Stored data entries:
--- START ---

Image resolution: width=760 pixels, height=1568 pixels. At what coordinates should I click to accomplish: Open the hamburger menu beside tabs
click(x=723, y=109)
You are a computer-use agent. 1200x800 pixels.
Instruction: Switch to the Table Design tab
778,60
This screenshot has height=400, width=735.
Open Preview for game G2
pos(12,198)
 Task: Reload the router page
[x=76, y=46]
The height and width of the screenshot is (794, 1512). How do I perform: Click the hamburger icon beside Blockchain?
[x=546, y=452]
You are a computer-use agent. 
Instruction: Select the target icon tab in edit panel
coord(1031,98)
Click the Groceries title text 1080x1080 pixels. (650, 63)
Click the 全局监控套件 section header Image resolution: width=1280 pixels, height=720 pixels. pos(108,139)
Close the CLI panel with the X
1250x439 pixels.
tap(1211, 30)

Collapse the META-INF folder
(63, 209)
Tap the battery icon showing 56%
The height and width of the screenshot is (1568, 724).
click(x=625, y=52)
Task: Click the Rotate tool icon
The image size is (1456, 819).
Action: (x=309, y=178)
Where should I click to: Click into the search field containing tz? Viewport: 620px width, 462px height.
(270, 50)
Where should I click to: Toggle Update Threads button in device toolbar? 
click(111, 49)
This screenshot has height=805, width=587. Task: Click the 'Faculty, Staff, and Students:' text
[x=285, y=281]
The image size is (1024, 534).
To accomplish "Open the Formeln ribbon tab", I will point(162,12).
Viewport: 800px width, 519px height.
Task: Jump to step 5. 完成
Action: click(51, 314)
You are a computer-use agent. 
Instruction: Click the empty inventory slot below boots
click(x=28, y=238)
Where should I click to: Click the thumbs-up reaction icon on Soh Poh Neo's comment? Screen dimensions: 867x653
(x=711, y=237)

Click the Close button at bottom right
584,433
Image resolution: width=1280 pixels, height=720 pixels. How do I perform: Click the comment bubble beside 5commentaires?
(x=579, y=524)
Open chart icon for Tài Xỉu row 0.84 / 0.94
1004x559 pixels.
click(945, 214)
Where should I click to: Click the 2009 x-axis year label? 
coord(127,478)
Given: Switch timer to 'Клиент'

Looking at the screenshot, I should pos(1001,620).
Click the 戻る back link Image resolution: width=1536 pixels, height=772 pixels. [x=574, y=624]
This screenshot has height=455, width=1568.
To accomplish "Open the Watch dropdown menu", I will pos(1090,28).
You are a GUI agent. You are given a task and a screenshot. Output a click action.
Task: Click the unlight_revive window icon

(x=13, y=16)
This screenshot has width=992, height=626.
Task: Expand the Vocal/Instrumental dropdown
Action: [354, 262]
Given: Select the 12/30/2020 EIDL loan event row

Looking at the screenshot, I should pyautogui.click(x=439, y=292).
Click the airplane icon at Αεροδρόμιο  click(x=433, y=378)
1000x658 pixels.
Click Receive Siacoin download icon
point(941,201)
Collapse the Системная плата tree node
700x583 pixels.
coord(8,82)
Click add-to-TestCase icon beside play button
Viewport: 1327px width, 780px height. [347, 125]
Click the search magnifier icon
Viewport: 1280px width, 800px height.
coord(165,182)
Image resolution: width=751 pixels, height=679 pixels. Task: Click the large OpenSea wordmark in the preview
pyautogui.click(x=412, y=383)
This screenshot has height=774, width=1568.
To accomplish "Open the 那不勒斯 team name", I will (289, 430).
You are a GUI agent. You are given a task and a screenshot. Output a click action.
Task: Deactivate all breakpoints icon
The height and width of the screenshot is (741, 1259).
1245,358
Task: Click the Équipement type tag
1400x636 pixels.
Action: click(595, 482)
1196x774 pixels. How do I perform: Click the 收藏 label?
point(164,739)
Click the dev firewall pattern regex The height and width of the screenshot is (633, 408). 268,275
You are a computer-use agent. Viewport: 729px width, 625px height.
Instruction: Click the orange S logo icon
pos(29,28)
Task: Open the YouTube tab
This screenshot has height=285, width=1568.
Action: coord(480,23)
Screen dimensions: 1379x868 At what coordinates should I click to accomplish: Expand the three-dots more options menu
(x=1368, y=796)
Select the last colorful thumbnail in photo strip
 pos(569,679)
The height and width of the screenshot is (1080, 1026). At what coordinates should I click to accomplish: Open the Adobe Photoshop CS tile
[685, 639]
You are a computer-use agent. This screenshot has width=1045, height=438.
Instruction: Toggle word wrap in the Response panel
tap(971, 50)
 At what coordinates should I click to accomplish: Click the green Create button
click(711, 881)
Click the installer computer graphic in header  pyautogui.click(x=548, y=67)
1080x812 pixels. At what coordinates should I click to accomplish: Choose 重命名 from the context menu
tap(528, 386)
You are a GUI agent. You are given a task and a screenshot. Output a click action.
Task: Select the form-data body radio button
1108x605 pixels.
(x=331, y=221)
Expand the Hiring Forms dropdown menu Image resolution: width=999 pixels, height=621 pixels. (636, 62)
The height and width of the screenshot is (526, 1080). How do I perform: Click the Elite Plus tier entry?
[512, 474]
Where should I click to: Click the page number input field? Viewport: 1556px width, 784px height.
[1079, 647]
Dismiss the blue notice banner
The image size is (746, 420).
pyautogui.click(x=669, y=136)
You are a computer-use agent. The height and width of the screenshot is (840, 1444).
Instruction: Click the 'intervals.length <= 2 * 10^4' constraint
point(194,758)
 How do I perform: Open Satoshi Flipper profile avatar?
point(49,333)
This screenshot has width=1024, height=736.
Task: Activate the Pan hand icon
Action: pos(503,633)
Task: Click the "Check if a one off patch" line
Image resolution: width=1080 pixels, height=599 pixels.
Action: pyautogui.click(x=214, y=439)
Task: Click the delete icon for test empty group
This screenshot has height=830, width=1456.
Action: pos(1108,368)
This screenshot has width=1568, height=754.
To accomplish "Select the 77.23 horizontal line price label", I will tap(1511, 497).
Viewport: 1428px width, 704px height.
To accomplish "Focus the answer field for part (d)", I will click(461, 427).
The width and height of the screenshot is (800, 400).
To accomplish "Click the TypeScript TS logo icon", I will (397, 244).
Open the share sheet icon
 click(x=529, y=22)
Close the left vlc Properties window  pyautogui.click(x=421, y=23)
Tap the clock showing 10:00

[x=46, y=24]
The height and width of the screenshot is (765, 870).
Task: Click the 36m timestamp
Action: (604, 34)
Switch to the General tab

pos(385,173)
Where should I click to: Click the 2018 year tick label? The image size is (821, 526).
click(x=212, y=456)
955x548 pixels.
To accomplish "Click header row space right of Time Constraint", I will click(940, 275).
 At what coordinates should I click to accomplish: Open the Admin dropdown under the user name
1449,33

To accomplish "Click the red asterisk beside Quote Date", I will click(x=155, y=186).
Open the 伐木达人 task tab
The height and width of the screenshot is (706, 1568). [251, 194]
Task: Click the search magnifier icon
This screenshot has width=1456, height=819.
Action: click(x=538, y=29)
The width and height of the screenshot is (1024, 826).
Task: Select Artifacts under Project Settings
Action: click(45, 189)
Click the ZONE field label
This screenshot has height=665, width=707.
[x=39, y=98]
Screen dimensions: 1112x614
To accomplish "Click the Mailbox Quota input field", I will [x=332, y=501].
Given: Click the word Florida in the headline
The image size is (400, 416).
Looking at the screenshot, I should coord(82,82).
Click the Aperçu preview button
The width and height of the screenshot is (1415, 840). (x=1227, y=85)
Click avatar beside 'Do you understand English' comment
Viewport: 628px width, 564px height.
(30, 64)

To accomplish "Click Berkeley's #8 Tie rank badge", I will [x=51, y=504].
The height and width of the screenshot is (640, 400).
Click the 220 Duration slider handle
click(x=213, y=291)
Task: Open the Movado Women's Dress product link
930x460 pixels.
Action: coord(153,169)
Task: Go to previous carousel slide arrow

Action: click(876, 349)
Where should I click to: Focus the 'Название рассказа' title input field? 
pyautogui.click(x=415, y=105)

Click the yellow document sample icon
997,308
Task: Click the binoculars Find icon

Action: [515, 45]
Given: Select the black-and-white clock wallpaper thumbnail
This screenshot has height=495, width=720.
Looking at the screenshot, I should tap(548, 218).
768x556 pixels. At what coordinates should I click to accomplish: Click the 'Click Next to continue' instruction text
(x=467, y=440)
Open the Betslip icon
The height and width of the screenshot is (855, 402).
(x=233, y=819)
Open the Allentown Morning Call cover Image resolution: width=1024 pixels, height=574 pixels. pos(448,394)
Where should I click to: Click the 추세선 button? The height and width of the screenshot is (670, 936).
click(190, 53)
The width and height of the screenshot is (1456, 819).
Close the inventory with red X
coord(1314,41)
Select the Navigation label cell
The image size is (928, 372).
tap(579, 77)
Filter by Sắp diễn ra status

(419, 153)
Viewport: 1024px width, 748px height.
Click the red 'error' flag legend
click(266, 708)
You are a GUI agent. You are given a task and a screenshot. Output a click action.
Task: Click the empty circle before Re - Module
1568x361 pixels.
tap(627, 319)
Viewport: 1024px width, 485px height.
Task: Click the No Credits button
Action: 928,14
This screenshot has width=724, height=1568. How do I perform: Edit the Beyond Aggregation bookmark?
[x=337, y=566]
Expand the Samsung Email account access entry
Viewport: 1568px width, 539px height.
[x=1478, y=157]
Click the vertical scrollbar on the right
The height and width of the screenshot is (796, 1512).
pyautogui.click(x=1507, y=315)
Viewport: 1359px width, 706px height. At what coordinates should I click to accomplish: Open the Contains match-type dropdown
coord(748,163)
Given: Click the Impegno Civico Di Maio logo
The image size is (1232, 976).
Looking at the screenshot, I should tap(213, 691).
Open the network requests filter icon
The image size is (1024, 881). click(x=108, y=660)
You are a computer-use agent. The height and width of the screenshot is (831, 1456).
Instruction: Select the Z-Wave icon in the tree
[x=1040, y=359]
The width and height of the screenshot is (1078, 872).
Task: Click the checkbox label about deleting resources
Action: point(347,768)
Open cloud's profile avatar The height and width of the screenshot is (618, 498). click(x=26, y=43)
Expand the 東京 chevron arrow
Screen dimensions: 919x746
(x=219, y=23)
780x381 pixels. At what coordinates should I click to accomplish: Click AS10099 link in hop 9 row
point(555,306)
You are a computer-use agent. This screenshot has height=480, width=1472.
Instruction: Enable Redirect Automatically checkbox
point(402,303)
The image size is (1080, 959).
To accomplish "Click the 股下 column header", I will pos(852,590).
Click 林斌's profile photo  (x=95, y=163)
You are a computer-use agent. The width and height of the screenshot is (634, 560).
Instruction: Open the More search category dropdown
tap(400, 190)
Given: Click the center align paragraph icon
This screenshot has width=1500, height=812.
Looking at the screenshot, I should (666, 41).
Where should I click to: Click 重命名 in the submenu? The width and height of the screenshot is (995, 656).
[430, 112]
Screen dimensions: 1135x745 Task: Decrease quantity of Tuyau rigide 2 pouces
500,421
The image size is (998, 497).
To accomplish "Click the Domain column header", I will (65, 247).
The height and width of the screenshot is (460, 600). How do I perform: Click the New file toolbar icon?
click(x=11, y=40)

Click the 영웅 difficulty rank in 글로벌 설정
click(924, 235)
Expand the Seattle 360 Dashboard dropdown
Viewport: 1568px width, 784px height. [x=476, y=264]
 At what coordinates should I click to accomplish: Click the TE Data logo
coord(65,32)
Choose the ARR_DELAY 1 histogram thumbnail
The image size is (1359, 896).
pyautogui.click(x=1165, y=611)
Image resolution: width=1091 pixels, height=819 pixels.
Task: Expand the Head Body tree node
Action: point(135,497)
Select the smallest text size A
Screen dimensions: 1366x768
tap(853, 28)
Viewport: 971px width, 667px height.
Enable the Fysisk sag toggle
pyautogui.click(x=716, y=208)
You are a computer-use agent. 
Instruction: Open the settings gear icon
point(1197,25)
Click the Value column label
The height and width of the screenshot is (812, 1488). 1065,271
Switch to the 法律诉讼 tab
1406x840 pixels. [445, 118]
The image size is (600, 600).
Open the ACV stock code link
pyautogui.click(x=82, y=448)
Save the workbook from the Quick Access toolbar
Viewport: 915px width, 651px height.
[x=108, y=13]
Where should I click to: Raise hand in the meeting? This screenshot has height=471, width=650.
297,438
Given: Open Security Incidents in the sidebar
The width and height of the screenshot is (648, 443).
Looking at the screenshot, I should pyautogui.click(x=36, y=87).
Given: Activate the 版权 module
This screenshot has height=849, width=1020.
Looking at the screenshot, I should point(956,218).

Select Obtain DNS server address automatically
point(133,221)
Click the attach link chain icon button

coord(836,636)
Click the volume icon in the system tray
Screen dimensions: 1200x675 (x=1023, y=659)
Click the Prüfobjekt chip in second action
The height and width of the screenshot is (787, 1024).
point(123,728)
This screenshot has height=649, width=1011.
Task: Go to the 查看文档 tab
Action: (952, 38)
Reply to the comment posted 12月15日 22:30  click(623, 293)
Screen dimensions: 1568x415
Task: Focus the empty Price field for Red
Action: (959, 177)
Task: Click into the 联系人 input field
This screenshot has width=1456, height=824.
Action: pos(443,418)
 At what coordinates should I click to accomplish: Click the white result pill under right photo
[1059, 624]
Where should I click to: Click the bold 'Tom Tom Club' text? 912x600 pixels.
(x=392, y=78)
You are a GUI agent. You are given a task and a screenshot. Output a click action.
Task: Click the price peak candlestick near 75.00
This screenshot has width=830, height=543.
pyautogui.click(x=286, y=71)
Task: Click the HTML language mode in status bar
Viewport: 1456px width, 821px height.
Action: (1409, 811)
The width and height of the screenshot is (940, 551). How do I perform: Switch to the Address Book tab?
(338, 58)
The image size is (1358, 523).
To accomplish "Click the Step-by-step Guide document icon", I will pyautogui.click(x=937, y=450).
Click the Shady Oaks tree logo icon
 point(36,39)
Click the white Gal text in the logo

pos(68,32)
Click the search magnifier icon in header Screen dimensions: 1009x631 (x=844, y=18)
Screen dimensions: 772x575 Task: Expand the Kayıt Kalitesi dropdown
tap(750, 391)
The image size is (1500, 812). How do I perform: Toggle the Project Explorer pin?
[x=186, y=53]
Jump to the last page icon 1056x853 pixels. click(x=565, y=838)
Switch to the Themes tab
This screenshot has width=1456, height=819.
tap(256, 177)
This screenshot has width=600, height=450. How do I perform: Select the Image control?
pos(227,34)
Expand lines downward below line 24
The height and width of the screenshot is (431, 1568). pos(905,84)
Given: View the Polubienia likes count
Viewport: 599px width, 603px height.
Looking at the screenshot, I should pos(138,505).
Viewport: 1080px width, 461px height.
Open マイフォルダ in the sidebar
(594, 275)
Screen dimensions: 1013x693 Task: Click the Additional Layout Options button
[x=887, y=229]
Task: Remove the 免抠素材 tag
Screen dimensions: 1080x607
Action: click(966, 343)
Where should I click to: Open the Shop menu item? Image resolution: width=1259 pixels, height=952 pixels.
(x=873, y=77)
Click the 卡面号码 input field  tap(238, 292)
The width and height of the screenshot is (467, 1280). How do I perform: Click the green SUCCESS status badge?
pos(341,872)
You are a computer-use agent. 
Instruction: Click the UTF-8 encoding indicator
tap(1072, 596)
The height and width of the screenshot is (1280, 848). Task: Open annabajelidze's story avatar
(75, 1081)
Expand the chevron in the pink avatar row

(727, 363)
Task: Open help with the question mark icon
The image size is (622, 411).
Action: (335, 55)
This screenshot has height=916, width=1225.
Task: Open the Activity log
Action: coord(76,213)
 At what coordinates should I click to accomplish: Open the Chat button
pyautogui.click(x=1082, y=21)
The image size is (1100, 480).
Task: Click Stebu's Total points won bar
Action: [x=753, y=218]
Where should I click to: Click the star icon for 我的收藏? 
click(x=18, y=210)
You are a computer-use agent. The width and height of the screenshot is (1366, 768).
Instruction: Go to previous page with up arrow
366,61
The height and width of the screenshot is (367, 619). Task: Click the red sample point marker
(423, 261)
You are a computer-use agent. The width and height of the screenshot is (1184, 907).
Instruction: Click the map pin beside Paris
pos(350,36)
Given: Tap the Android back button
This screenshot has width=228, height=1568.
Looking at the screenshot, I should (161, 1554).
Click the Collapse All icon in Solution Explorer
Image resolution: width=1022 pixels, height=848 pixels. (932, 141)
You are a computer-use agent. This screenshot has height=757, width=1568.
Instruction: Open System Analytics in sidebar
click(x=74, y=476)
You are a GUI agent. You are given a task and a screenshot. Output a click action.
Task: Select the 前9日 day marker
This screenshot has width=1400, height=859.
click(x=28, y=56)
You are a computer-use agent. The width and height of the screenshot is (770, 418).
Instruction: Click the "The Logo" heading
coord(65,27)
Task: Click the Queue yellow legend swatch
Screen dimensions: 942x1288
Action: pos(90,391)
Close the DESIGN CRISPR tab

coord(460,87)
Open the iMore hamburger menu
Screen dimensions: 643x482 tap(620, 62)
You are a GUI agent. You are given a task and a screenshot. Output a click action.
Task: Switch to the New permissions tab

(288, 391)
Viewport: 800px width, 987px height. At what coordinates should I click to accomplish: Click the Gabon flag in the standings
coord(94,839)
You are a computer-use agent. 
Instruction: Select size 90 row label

--- END ---

Task prompt: From the records above, return each line that includes "magnifier".

Answer:
Click the search magnifier icon
Task: Click the search magnifier icon
Click the search magnifier icon in header Screen dimensions: 1009x631 (x=844, y=18)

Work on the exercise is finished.